Projecting Your Wealth Growth with the Annual Savings Calculator
The Annual Savings Calculator projects the future value of your savings based on an initial deposit, annual contributions, and compound interest. Enter your savings details to see your projected balance, total interest earned, and total contributions. An insights panel shows your Rule of 72 doubling time, real return after inflation, and how much interest you earn in the final year. A chart and year-by-year table visualize growth over time.
Compound Interest Formulas
Future Value = Principal × (1 + r)^n + Contribution × ((1 + r)^n - 1) / r
Total Contributions = Principal + (Annual Contribution × Years)
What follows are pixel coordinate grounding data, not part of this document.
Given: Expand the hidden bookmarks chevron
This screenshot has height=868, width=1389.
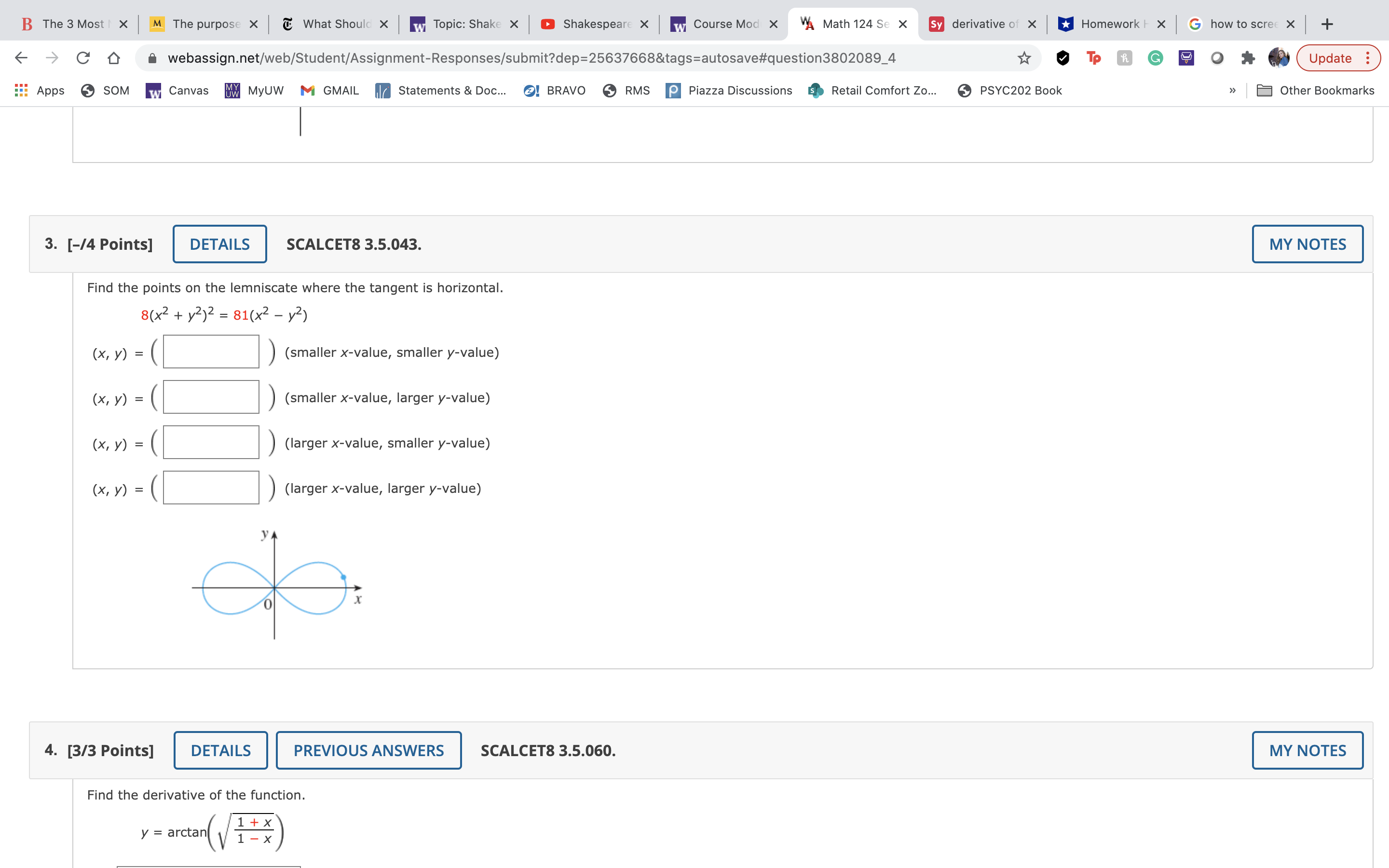Looking at the screenshot, I should pyautogui.click(x=1231, y=91).
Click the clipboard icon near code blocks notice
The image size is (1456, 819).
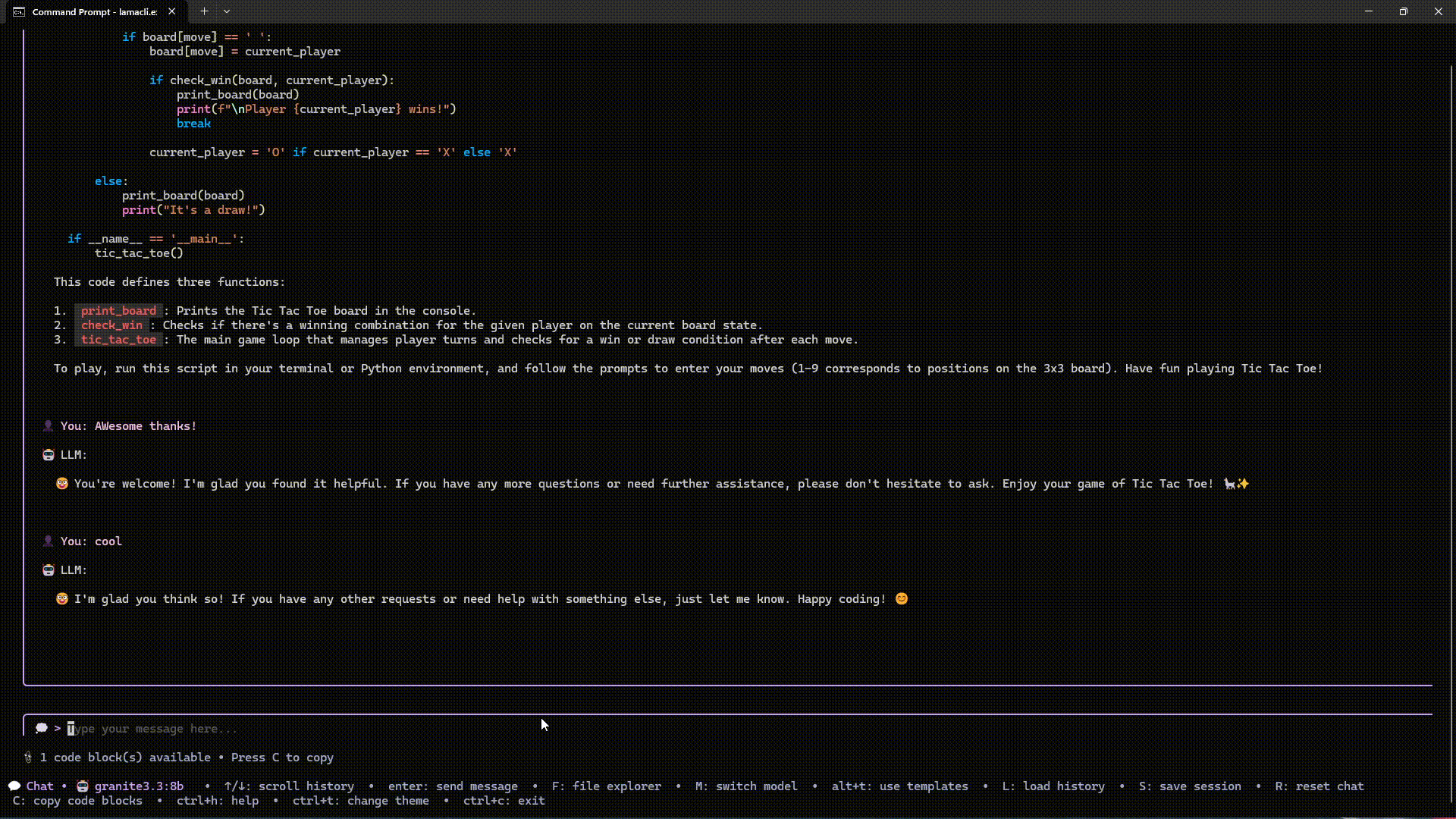[28, 758]
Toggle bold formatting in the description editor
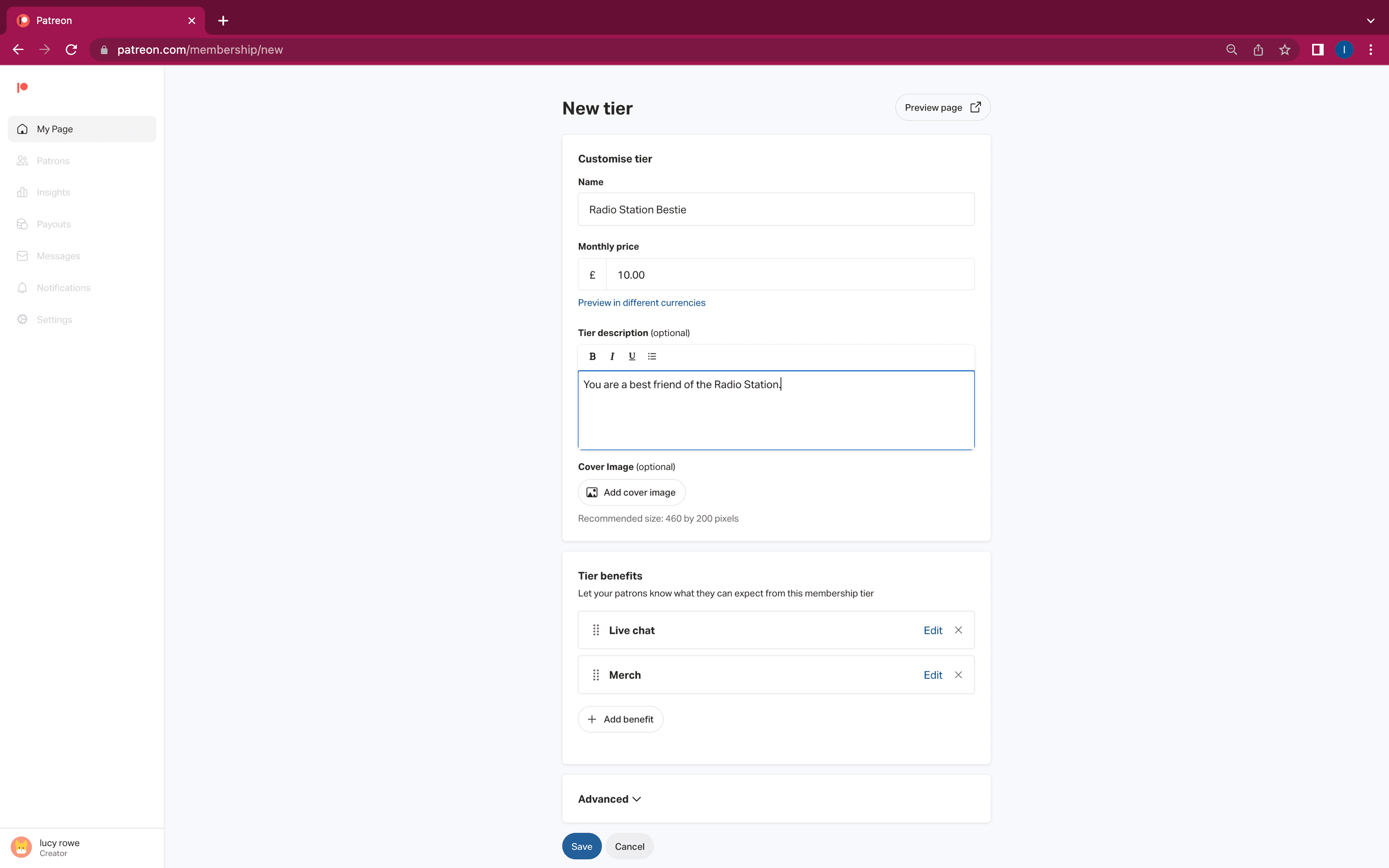Viewport: 1389px width, 868px height. 592,356
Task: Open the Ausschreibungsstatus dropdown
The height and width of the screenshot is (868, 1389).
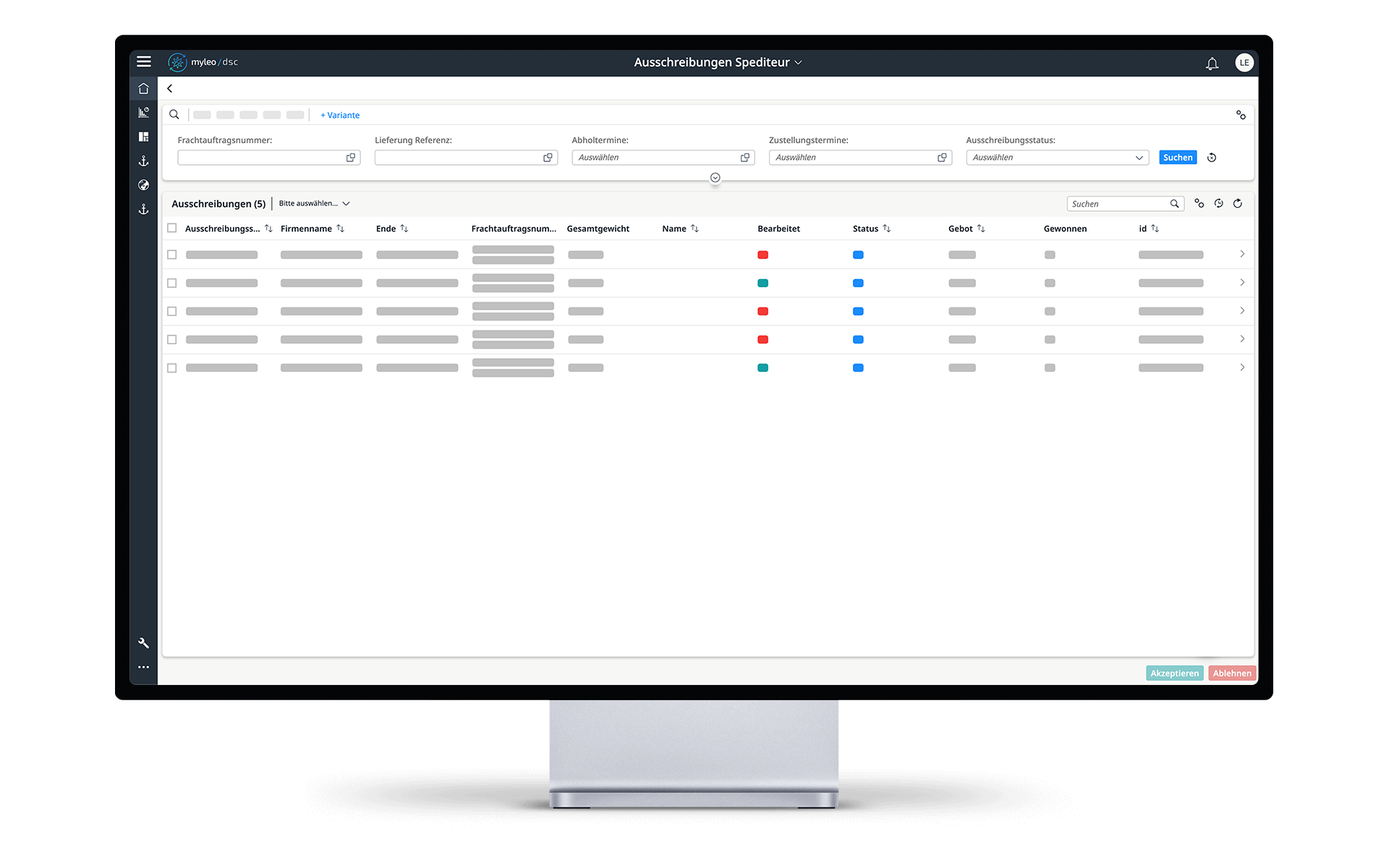Action: [1057, 158]
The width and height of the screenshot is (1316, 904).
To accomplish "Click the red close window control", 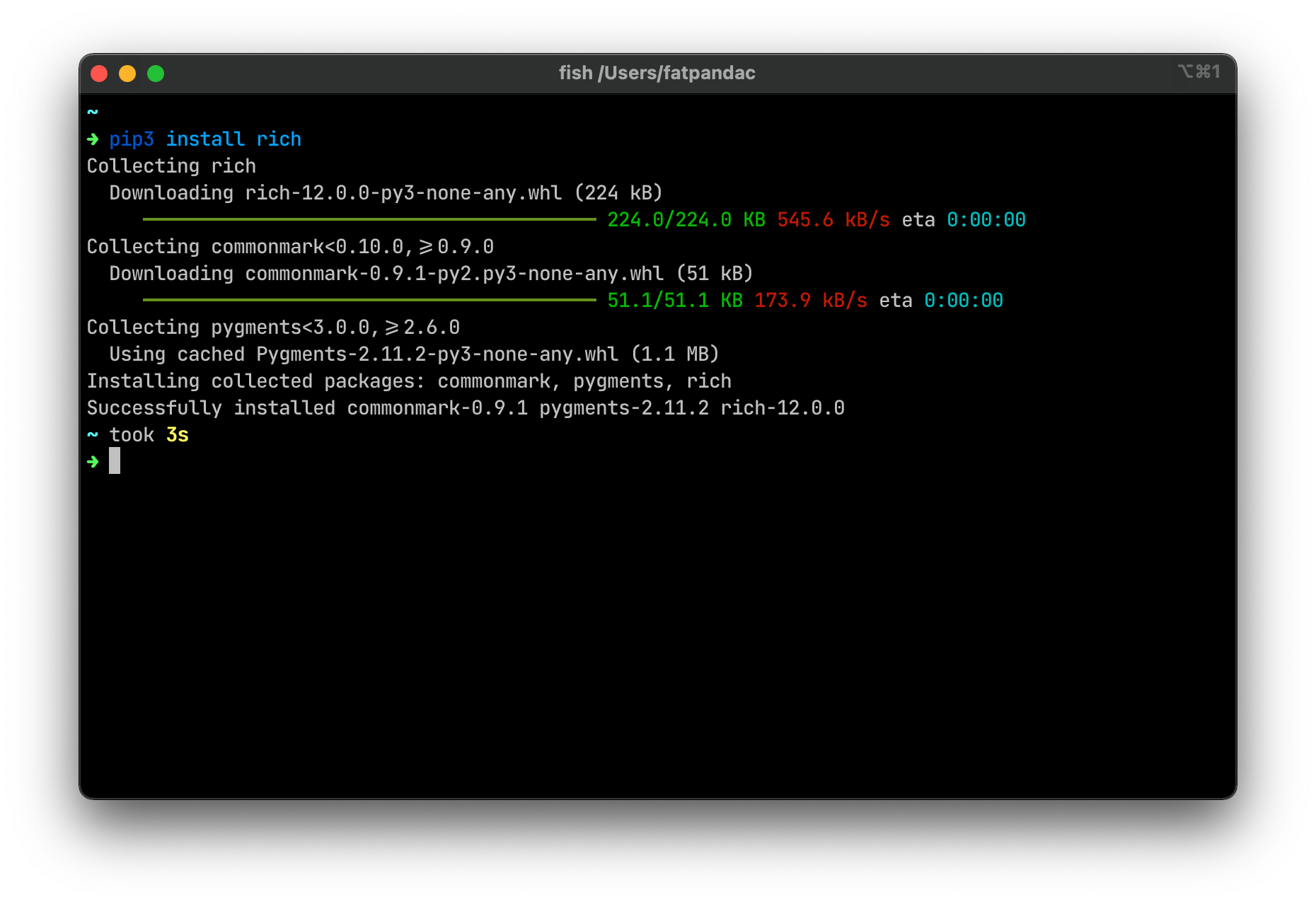I will tap(99, 73).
Total Interest = Future Value - Total Contributions
Doubling Time = ln(2) / ln(1 + r) (Rule of 72 approximation: 72 / rate)
Real Return ≈ (1 + nominal) / (1 + inflation) - 1
15-Year Savings Projection: $5,000 Start + $2,400/Year at 5%
A saver begins with $5,000 and commits to $2,400/year ($200/month) at 5% annual interest over 15 years.
The calculator shows:
- Future Value: $62,183.19 — interest is adding meaningful value over time
- Total Interest Earned: $21,183.19 — solid interest contribution at 34.1% of the final balance
- Total Contributions: $41,000 — 15 years of deposits included
The insights panel reveals:
- Rule of 72 Doubling Time: 14.2 years — principal doubles within the 15-year window
- Real Return After Inflation: ~1.9% after adjusting for ~3% inflation — barely beating inflation
- Final Year Interest: $2,846.82 earned in year 15 alone — showing how compounding accelerates
The year-by-year table shows early growth is contribution-heavy (year 1 balance: $7,650), while later years are increasingly interest-driven (year 15 adds $2,847 in interest vs $2,400 in contributions).
Maximizing Your Savings with Compound Interest in 2026
The power of compound interest accelerates dramatically with time and rate. At 5%, $5,000 grows to $10,395 in 15 years from interest alone — but add $2,400/year and the total jumps to $62,183. The Rule of 72 provides a quick doubling estimate: at 5%, money doubles every ~14.2 years; at 7%, every ~10.3 years. In 2026, high-yield savings accounts offer 4-5% APY, making them effective vehicles for near-term goals. For longer horizons (10+ years), diversified investment portfolios historically return 7-10% annually, significantly accelerating compounding — though with more volatility than savings accounts.
Contributions vs Interest: The Crossover Point
For any savings plan, there's a crossover year where annual interest earned exceeds annual contributions. In our example ($2,400/year at 5%), year 15 earns $2,847 in interest — already surpassing the $2,400 contribution. Beyond year 15, interest increasingly dominates growth. This crossover effect is why financial advisors emphasize starting early: the same $2,400/year plan over 30 years would accumulate $181,063, with $104,063 (57%) coming from interest alone. The first 15 years build the foundation; the next 15 years let compounding do the heavy lifting.